A Stone-Age knife that was dredged from the Dordogne River and used to make a path in my French garden. As soon as I saw it I recognised it. I have a small, squarehand, which is the size of the original owner, so it fits like a glove. I picture the Stone Age man skinning something and dipping the blood-slippery knife in the river to clean it. And then it slid from his hands. Sad – I expect it was his most treasured possession.
What trait do you most deplore in others?
Talent wasted through laziness.
Do you have a fantasy address?
The Plaza, New York. When first working in New York, I would take children from London for Saturday tea in the Palm Court at the Plaza, which was a bargain, and made them feel posh.
What do you dislike about your appearance?
By the time you're my age, there's very little left to really like. Fashion becomes camouflage.
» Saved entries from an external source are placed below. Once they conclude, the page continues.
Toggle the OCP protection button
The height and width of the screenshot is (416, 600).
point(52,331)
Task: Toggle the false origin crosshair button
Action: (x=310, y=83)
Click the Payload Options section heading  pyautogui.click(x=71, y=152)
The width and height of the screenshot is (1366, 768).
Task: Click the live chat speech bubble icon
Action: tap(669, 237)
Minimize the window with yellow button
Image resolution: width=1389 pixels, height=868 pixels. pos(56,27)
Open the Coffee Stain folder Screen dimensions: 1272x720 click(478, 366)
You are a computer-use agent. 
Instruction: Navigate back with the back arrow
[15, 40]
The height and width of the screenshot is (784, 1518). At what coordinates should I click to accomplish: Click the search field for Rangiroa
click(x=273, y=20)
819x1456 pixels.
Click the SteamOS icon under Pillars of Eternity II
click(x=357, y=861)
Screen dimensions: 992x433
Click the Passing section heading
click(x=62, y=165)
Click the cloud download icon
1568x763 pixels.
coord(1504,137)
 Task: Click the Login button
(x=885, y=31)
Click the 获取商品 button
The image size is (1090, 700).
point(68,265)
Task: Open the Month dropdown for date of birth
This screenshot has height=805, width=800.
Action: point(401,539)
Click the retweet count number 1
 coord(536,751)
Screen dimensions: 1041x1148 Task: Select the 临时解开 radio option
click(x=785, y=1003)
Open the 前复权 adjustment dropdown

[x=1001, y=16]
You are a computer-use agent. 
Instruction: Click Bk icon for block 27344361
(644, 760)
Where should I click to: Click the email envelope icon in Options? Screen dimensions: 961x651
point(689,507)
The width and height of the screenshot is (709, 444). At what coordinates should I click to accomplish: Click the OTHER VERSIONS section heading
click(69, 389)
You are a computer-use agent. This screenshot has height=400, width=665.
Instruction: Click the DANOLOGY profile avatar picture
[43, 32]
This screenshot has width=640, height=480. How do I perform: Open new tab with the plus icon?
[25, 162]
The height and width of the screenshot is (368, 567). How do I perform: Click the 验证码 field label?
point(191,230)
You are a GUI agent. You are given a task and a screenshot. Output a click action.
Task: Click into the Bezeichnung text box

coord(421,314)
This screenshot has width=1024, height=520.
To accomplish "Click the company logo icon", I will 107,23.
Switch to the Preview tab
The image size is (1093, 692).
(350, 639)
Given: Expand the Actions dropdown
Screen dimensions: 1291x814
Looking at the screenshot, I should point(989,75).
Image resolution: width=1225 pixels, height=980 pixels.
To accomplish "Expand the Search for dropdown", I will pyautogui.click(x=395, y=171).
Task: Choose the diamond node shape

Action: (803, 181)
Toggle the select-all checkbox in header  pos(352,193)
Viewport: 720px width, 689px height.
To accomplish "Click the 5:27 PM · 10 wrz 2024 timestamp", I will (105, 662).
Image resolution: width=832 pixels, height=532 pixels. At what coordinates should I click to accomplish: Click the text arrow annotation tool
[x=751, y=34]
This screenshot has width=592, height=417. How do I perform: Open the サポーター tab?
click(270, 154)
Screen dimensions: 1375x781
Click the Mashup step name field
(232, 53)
What is your all-time favourite book?
When she was expecting her second baby, my mother taught me to read so that I could entertain myself – I've been a bookworm since I was three. I don't know whether to say Black Beauty or War And Peace.
What is your favourite film?
The Paper with Glenn Close and Michael Keaton. A behind-the-scenes story of newspapers, marriage and other forms of combat.
Your favourite meal?
An English summer menu: chilled Vichyssoise soup, followed by poached salmon mayonnaise with cucumber salad, peas and minted new potatoes, then a smelly Munster cheese; after which, Elizabeth David's chocolate mousse.
Who would you most like to come to dinner?
The trick is getting interesting people who don't hog the conversation, so: me, Queen Elizabeth I, Kenny Everett, Marlene Dietrich, Cole Porter, the Reverend Sydney Smith (19th-century essayist), writer Virginia Woolf and my witty American lawyer, Morton Janklow. I would have La Rochefoucauld on standby.
Which historical character do you most admire?
That little terrier, Admiral Horatio Lord Nelson, because only death could stop him.
What is the nastiest thing anyone has ever said to you?
When we five children were evacuated to Hereford in the Second World War, some local children called us 'the London pigs'.
Do you believe in aliens?
Only the arrogant would think ours is the only life in the universe.
What is your secret vice?
Do you write thank-you notes?
Which phrase do you most overuse?
Going through emails: 'First things first and second things never'.
What single thing would improve the quality of your life?
My life changed when my son, Sebastian, gave me an iPad for my birthday.
What would you like your epitaph to say?
She was a good mother.
Shirley Conran's Lace has been reissued by Canongate, priced £7.99.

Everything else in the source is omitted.